I made it up, although maybe I’m not the first? The third should actually be “language not designed around static analysis”
- You can write a static analysis that is fast and straightforward if you design the language around it (fast + easy + !language)
- Otherwise, you’ll run into features that prevent that. Ex (stolen from an above comment): name resolution within unqualified imports
- For many such features, you can write a brute-force solution. Ex: scan all possible definitions within the unqualified import until you find the target name (!fast + easy + language)
- Or you can optimize this solution, using incremental cached lookup tables (fast + !easy + language)
Of course, there are languages with features that make most static analyses for them neither fast nor easy (ex: for name resolution, eval or macros). But it holds in many cases, ex:
- Parsing: basic syntax (!language), GLR parser or LL parser with big alternatives (!fast), IELR parser or LL parser with smart alternatives (!easy)
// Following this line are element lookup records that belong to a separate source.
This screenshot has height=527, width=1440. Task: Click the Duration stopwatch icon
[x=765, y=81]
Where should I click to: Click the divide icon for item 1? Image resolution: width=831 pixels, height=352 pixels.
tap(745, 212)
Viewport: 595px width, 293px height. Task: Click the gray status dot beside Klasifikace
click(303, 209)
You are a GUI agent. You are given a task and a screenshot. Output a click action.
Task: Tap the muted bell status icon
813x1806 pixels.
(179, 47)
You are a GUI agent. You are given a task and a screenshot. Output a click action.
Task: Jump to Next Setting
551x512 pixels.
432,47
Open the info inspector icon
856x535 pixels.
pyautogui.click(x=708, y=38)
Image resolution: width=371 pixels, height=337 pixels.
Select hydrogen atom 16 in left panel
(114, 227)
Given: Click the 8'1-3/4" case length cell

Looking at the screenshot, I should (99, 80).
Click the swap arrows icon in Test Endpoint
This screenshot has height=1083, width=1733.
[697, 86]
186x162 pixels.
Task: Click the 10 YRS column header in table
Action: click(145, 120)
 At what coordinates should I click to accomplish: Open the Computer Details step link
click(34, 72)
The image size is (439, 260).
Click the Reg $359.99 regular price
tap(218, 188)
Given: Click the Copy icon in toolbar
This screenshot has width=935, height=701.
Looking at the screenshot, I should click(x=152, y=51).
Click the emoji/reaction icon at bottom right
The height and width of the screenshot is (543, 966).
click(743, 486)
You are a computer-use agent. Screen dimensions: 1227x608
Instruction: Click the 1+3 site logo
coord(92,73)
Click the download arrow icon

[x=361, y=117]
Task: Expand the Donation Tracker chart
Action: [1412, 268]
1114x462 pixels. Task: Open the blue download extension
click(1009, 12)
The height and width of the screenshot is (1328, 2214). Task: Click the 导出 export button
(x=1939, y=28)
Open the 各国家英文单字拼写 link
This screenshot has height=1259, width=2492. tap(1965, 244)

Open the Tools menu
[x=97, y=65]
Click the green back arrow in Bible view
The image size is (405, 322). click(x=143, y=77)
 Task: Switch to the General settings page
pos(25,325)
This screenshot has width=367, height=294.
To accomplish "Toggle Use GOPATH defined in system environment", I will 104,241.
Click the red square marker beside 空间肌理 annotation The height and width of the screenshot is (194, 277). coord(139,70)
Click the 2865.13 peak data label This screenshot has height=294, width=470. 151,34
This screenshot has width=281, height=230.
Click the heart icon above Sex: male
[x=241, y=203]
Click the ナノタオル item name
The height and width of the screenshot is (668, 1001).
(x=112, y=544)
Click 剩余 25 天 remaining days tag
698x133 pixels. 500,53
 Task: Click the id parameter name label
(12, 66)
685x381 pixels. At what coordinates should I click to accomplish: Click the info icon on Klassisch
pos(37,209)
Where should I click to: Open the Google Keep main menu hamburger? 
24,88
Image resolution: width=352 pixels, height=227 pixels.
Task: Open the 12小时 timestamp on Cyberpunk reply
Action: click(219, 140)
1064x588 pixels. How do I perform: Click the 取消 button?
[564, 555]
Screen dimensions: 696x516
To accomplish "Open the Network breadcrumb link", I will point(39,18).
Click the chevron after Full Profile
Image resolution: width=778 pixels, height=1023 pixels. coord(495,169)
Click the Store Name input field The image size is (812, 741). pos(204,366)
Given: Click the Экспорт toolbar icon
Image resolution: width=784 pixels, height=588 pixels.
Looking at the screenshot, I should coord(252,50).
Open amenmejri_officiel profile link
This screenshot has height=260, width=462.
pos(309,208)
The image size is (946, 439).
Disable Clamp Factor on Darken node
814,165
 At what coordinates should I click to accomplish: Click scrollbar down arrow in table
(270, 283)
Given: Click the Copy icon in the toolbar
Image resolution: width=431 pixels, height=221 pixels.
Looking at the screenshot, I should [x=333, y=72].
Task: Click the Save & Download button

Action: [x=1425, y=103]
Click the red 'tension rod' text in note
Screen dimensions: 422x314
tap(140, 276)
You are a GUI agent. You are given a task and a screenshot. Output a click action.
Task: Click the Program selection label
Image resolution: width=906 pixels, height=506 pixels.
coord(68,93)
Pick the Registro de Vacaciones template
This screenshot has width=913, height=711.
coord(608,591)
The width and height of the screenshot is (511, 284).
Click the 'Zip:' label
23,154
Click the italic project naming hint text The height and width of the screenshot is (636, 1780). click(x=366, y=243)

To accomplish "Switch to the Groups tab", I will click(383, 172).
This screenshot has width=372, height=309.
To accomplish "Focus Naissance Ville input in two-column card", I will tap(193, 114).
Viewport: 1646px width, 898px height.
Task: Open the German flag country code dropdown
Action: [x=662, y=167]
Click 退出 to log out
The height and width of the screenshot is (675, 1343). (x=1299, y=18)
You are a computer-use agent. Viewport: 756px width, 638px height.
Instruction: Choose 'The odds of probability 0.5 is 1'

- Type inference: many type annotations (!language), brute-force enumerate candidates (!fast), Hindley-Milner or bidirectional, possibly extended for features like trait resolution (!easy)
- Allocation: manual (!language), put everything on the heap (!fast), heuristics, implicit boxing and unboxing (!easy)
There’s a trend (I also don’t know where it originates) that most “data processing” problems can be solved with an easier slower or trickier faster algorithm (hence, competitive programming). Static analyses are this class of problem, but for them (sometimes) there is a third option: simplify the problem by putting hints in the language.